A book written in Inuktitut — inspired by Charles's own children's story, The Old Man of Lochnagar — will be unveiled. The Old Man from Pangnurtung takes the story of Charles's book and places it in the Arctic, all in a "culturally sensitive way," Rowe says.
For some Canadians who have met Charles, their encounters revealed a person who did not match their perceptions and who could quickly put them at ease.
Before Leendert Bolle met him, the Canadian Forces veteran whose post-service business got off the ground with help from Prince's Charities Canada expected he would encounter a calm, quiet man of few words.
'He actually cared'
But Bolle, a resident of Ontario's Niagara region, also expected Charles might have so much on his plate he would end up appearing "disinterested or even shallow."
Not so, Bolle discovered.
"When we first shook hands, [Charles] knew exactly who I was, and why I was there," Bolle said of the meeting last September in London, England.
"The first chat we had was intense. [Charles] listened so attentively that he seemed to absorb every single word I spoke. I felt as though he actually cared to hear what I had to say. It's a feeling I won't soon forget."
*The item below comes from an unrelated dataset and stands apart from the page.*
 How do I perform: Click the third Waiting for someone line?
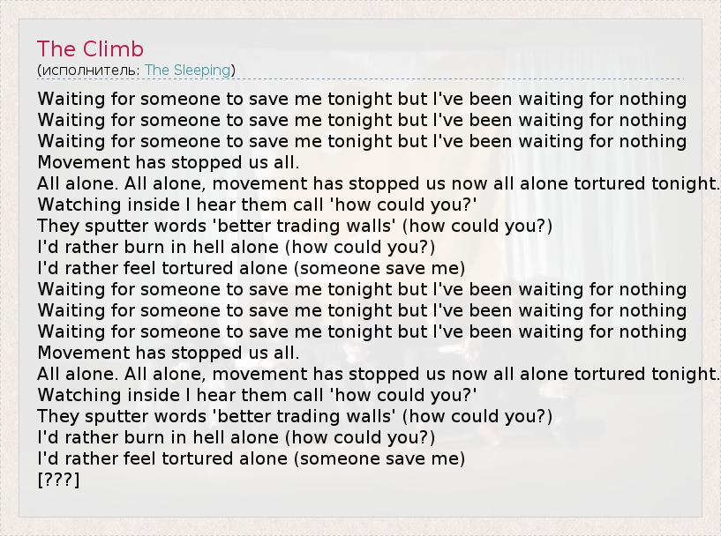362,141
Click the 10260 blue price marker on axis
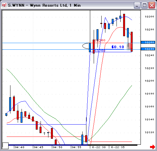The width and height of the screenshot is (157, 151). [148, 42]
Monica Ittusardjuat, national Inuit language co-ordinator for the non-profit organization Inuit Tapiriit Kanatami, met Charles at his home in Wales last December as part of a group from Canada exploring ways to preserve languages.
She blessed his home before the group discussed language retention and revitalization.
Charles "seemed genuinely interested in the work on the exploration of a unified Inuit language writing system and why this initiative is so critical," she says.
Before that meeting, Ittusardjuat wasn't that interested in Prince Charles "because I was so far removed from royalty and I had never met him or even seen him."
No more bashfulness
She was nervous and spoke so softly she wasn't sure he would hear her.
"I lost my bashfulness during the discussion because he's so easy to talk to and very responsive like a regular human being."
Of course, Charles has long been the focus of suggestions he is anything but a "regular human being."
After all, what regular human being has someone else put the toothpaste on his toothbrush, a story that seems to stick with him, even though, Smith says, it is a "classic example" of lore that has developed around him.
"When he badly fractured his right arm in 1990, his valet, Michael Fawcett, helped him by squeezing toothpaste for him. That gesture became popularized as an everyday routine."
And then there is the oft-repeated idea that he talks to his plants.
"Lady Salisbury, who helped him design his garden at his Highgrove estate, innocently urged him to speak to his plants," says Smith.
"When he later admitted that plants responded to his words and grew more robustly, the press made endless jokes that became part of the lore."
Martinis to go
But, Smith says, some of the lore — shaped by his quirks — is true. Charles has his martinis specially mixed by one of his two butlers.
"When he is invited out to dinner, his protection officer carries the martini in a special case."
He also travels with a chinup bar for exercise and a massage table for lower back problems.
The way Smith sees it, Charles is ultimately a man awkwardly straddling two generations.
"He seems destined to live in the shadow of his beloved mother, the mythologized memory of Diana, and the glamour and popularity of William, Kate and Harry."
Rowe says some people may have a view of Charles based on TV or magazines. But, he suggests, there's more to the man if people look further into what he has done in the role he has carved out for himself as Prince of Wales.
Charles could have opted to "just be like one of his ancestors and … go to hunting parties and … have fun, but that's not the path he chose," says Rowe.
"He chose to work full-time to improve the lives of the people of the places that he will one day be king of and I think, regardless of your views on the monarchy, I mean, that's the kind of king you want. If you're going to have a king, you want one who cares about the wellbeing and long-term sustainability of their realms."